Please note that the following document, although believed to be correct at the time of issue, may not represent the current position of the CRA.
Prenez note que ce document, bien qu'exact au moment émis, peut ne pas représenter la position actuelle de l'ARC.
Please note that the following document, although believed to be correct at the time of issue, may not represent the current position of the Department.

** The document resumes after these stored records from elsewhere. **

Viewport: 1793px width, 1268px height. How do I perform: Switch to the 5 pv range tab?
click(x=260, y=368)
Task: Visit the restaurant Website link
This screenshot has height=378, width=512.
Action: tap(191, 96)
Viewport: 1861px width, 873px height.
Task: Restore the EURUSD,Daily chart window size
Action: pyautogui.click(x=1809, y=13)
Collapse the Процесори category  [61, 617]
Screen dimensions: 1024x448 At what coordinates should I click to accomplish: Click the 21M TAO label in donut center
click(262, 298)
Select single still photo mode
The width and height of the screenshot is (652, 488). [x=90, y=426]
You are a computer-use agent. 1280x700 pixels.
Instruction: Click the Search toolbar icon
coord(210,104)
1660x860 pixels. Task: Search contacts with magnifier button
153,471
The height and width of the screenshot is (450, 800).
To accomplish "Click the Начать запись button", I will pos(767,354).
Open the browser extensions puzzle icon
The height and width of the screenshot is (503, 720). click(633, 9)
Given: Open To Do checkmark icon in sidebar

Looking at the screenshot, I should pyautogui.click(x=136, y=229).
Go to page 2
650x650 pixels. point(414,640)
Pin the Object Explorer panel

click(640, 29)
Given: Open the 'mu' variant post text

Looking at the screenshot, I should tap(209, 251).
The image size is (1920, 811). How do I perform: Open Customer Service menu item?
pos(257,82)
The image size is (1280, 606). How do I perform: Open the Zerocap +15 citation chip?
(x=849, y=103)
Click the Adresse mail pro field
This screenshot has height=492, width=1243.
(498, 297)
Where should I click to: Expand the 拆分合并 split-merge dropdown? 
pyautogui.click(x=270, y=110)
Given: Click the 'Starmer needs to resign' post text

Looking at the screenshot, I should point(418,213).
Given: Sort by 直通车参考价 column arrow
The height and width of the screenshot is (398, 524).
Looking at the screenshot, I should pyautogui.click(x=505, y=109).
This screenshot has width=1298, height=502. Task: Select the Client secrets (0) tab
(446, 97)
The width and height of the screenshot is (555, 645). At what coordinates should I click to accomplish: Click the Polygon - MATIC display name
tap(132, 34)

Prenez note que ce document, bien qu'exact au moment émis, peut ne pas représenter la position actuelle du ministère.
PRINCIPAL ISSUE:
Whether beneficiary of estate of deceased can report (proposed) 56(1)(a.1) income.
Position: Yes
Reasons:
56(1)(a.1) requires estate to bring into income; 104(6) permits estate a deduction if payable to beneficiary in year; 104(13) requires beneficiary to include in income if estate takes 104(6) deduction.
973286
XXXXXXXXXX P. Spice
Attention: XXXXXXXXXX
January 28, 1998
Re: Reporting of CPP/QPP Death Benefits
This is in reply to your letter of December 1, 1997, in which you refer to the commentary in the 1997 General Income Tax Guide for line 114 concerning a death benefit reported in box 18 of the T4A(P) slip. You also refer to the proposed amendment contained in Bill C-28 which will add paragraph 56(1)(a.1) to the Income Tax Act (the "Act") to require the estate of a deceased person to report in income the amount of a death benefit received under section 71 of the Canada Pension Plan ("CPP"). The same reporting requirement will be added for estates that receive such amounts under a similar provision of a provincial pension plan as identified in section 3 of the CPP. The amendment will be effective for an amount of such a death benefit received after July 31, 1997. Note that Bill C-28 also contains an amendment adding clause 56(1)(a)(i)(F) which excludes from a taxpayer's income any amount of a CPP or similar provincial plan death benefit received by that taxpayer. The effect of the two amendments is that only a recipient of such a death benefit which is also the estate of the deceased individual is required to report the amount in income.
You ask why the above-noted Guide states that the beneficiary of the estate can choose to report such a CPP benefit on the estate's return or on the individual beneficiary's return.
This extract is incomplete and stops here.